By Sue Jackson, Elizabeth Anderson, Natalia Piland, Solomon Carriere, Lilia Java, and Timothy Jardine.
This Plain Language Summary is published in advance of the paper discussed. Check back soon for a link to the full article.
Our worlds are full of rhythms – we often think of them as events that follow a pattern, such as seasons, tides, work shifts, school holidays, religious rituals. Some of the world’s most culturally significant rhythms relate to the movement of water in rivers. We can see the association between rhythmic movement and life in what we understand rivers to be – rivers are alive, they pulse, they are lifeblood.
In this paper we define social and ecological relationships with rivers in terms of flows, a starting point that stresses the vitally important temporal dimensions of moving water. To do this we advance the idea of river rhythmicity which refers to periodic, recurrent phenomena – both social and ‘natural’ – that are synchronized with the rise and fall of river water.
The paper surveys the different ways that river rhythms are imagined across academic disciplines and shows how to think about rivers in a way that transcends a single academic discipline. We hope that this approach will also resonate with river-dwelling communities.

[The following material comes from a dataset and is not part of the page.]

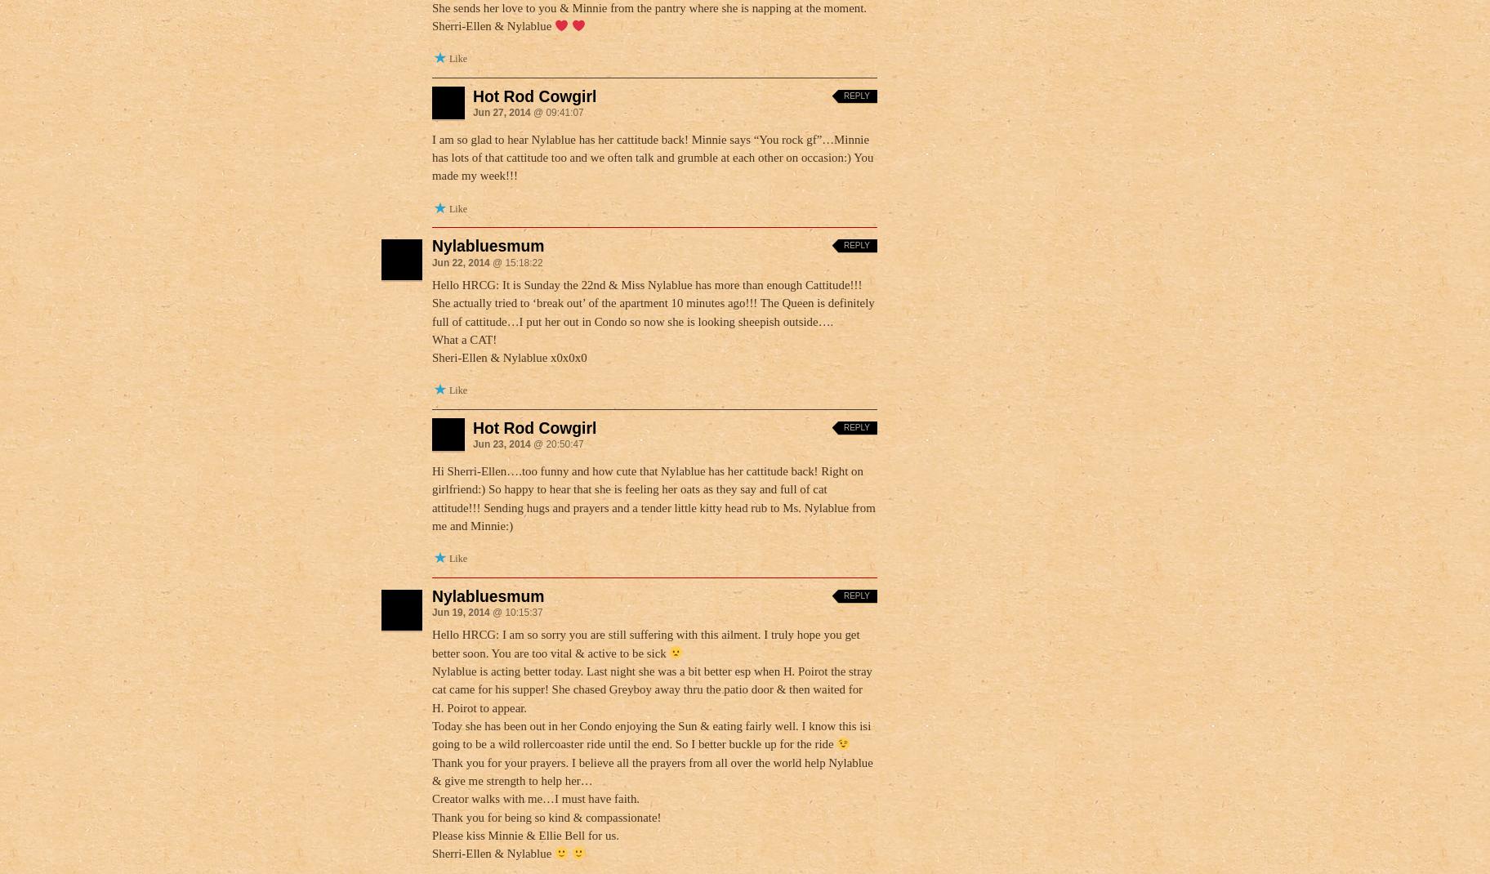 This screenshot has height=874, width=1490. I want to click on 'Hello HRCG: I am so sorry you are still suffering with this ailment. I truly hope you get better soon. You are too vital & active to be sick', so click(645, 642).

Our approach centers the human experience by showing howmany different and interconnected rhythms make up what we call river time. To ground our discussion in practical, lived experience, we share two accounts of lives lived in rhythm with rivers, one from the ice-covered Saskatchewan River in northern Canada, and another from the tropical floodplains of the Amazon River in Colombia. We also describe ways in which these rivers’ rhythms, which include those of human communities, are vulnerable to disruptions from activities such as dam construction and deforestation. We show how renewed attention to river rhythmicity can reveal intimate relationships between people and rivers that persist and evolve despite these disruptions. Local and diverse knowledges are necessary for sustainable relations with rivers, and an approach centred on rhythmicity can enhance the dialogues crucial to those endeavours.
Having worked in river conservation, research and management for many decades, our writing team argues that approaches to river conservation and water management need to better understand the role of flowing water in a river’s life and its role in the lives of riparian human communities as they work in conjunction to produce dynamic riverscapes. We suggest that river rhythmicity can serve as a platform for better understanding how we shape the world and, in turn, are shaped by it.